EXERCISE TEXT:
※

Historical context and notes

The fathers and children of the novel refers to the growing divide between the two generations of Russians, and the character Yevgeny Bazarov, a nihilist who rejects the old order.

Turgenev wrote Fathers and Sons as a response to the growing cultural schism that he saw between liberals of the 1830s/1840s and the growing nihilist movement. Both the nihilists (the "sons") and the 1830s liberals (the "fathers") sought Western-based social change in Russia. Additionally, these two modes of thought were contrasted with the Slavophiles, who believed that Russia's path lay in its traditional spirituality.

Turgenev's novel was responsible for popularizing the use of the term nihilism, which became widely used after the novel was published.

Fathers and Sons might be regarded as the first wholly modern novel in Russian literature (Gogol's Dead Souls, another main contender, was referred to by the author as a poem or epic in prose as in the style of Dante's Divine Comedy, and was at any rate never completed). The novel introduces a dual character study, as seen with the gradual breakdown of Bazarov's and Arkady's nihilistic opposition to emotional display, especially in the case of Bazarov's love for Madame Odintsova.

※

EXERCISE DATA:
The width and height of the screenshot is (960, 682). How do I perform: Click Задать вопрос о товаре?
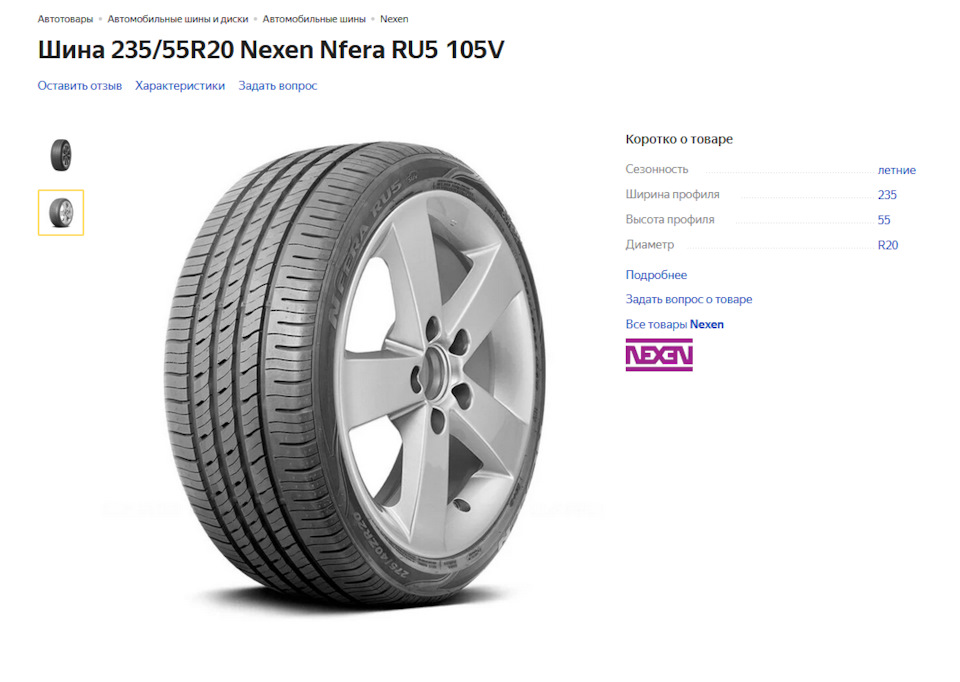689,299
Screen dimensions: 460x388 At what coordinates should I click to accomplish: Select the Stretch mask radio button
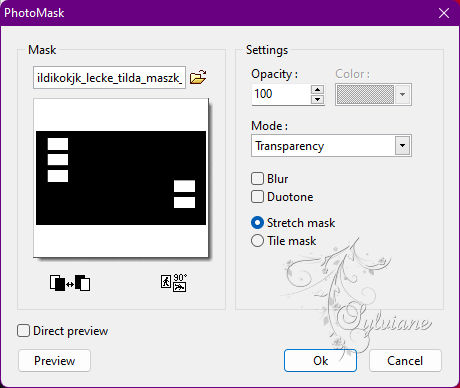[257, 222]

※

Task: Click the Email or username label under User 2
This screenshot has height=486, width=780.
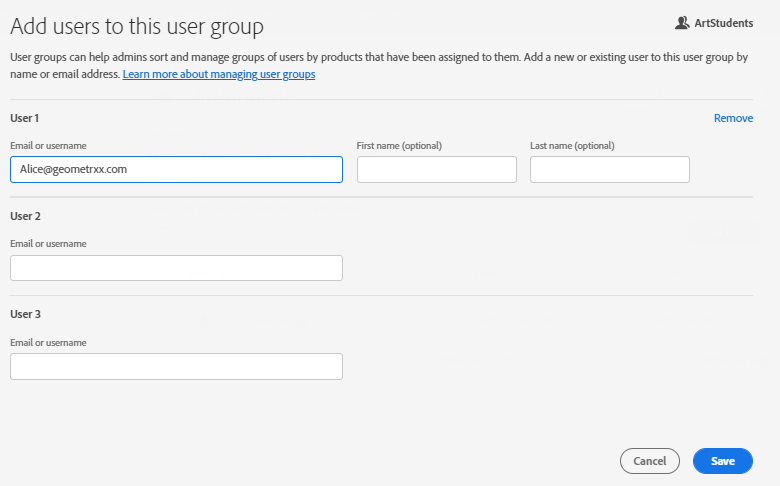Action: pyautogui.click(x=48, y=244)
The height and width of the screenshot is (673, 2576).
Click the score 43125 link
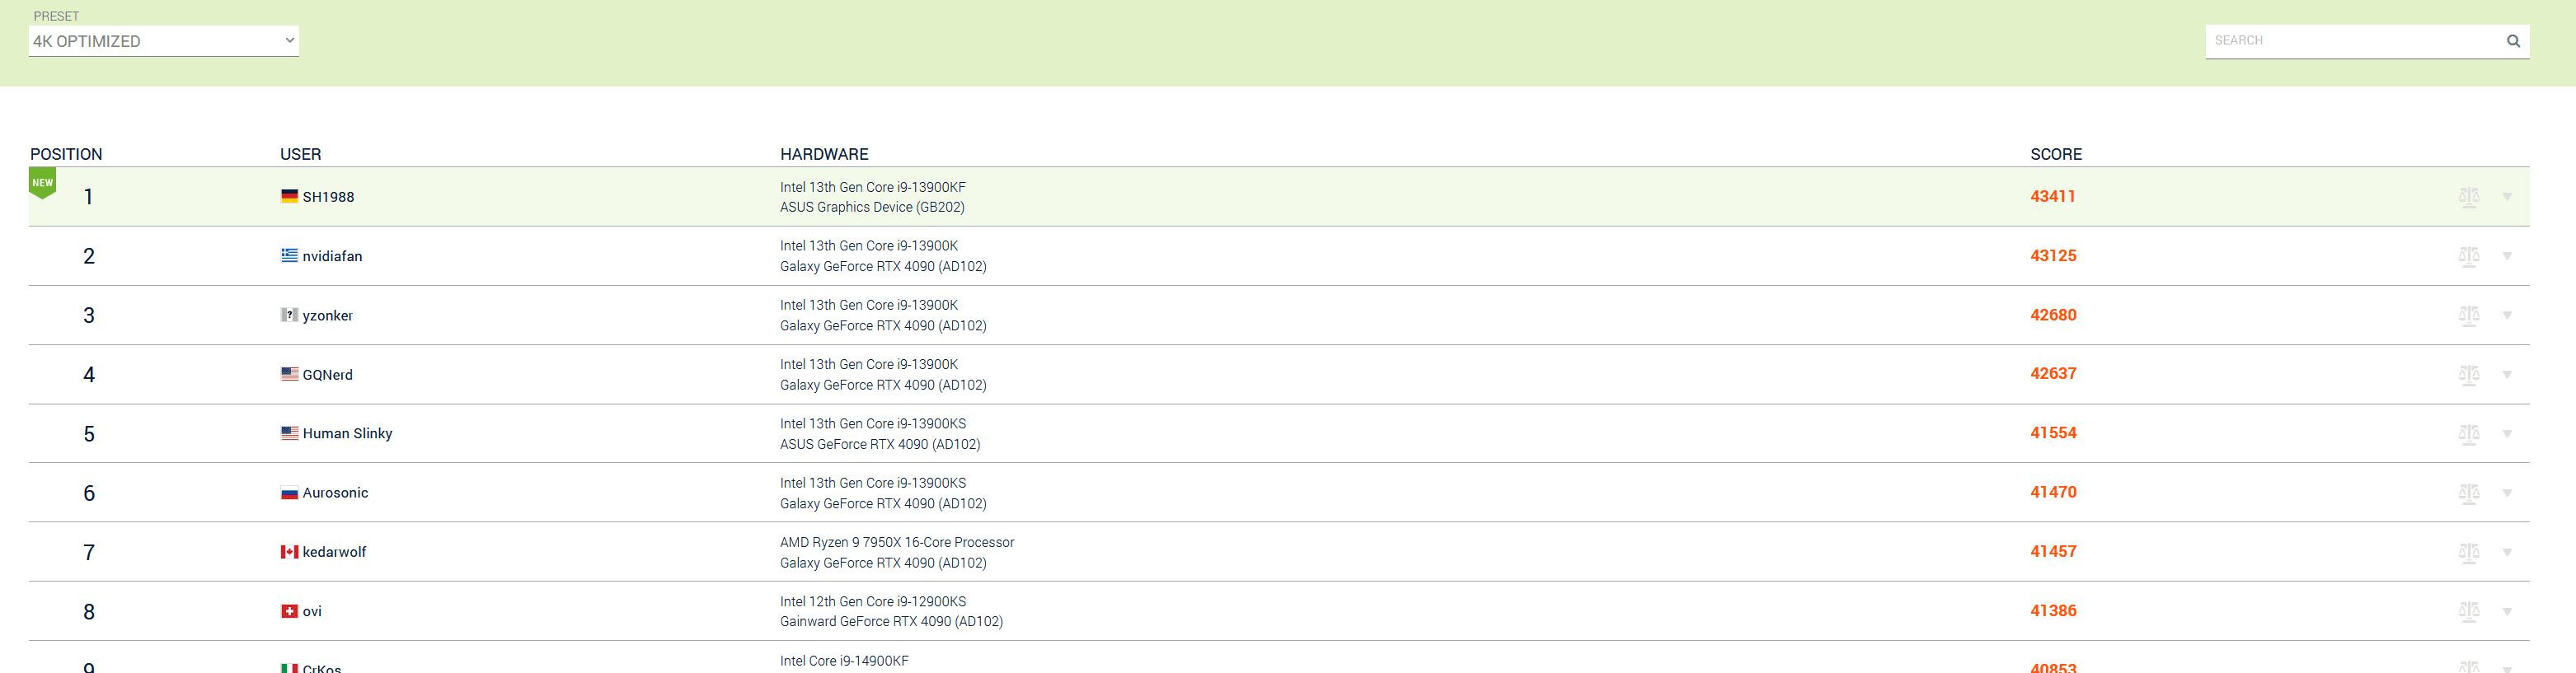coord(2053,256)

※

TASK REQUIREMENTS:
Continue the historical notes on Turgenev's Fathers and Sons from the point where they stop.

ANSWER TO THE EXERCISE:
The novel is also the first Russian work to gain prominence in the Western world, eventually gaining the approval of well established novelists Gustave Flaubert, Guy de Maupassant, and Henry James.

The Bolshevik revolutionary Vladimir Bazarov adopted his pseudonym from the character of Yevgeny Bazarov in this novel.

Adaptations
Canadian playwright George F. Walker's 1988 play Nothing Sacred is a stage adaptation of Fathers and Sons. Irish playwright Brian Friel has also adapted the novel, under the same title.

English translations
 Eugene Schuyler (1867) 
 Constance Garnett (1895, as Fathers and Children)
 Revised by Ralph E. Matlaw (1966, retitled Fathers and Sons)
 Revised by Elizabeth Cheresh Allen (1994, retitled Fathers and Sons)
 Isabel F. Hapgood (1903, as Fathers and Children)
 C. J. Hogarth (1921) 
 Richard Hare (1947, as Fathers and Children) 
 Harry Stevens (1950)
 Bernard Guilbert Guerney (1961)
 George Reavey (1961)
 Bernard Isaacs (1962)
 Avril Pyman (1962, as Fathers and Children)
 Rosemary Edmonds (1965)
 Barbara Makanowitzky 
 Richard Freeborn (1991)
 Michael R. Katz (1994, originally published as Fathers and Sons; retitled Fathers and Children in 2008)
 Peter Carson (2009)
 Michael Pursglove (2010, as Fathers and Children)
 Nicolas Pasternak Slater and Maya Slater (2022, as Fathers and Children)

References

External links

 
 Full text of Fathers and Sons 
 Full text of Fathers and Children in English at Project Gutenberg
 
 CliffsNotes on Fathers and Sons; includes plot summary, character analysis and various footnotes.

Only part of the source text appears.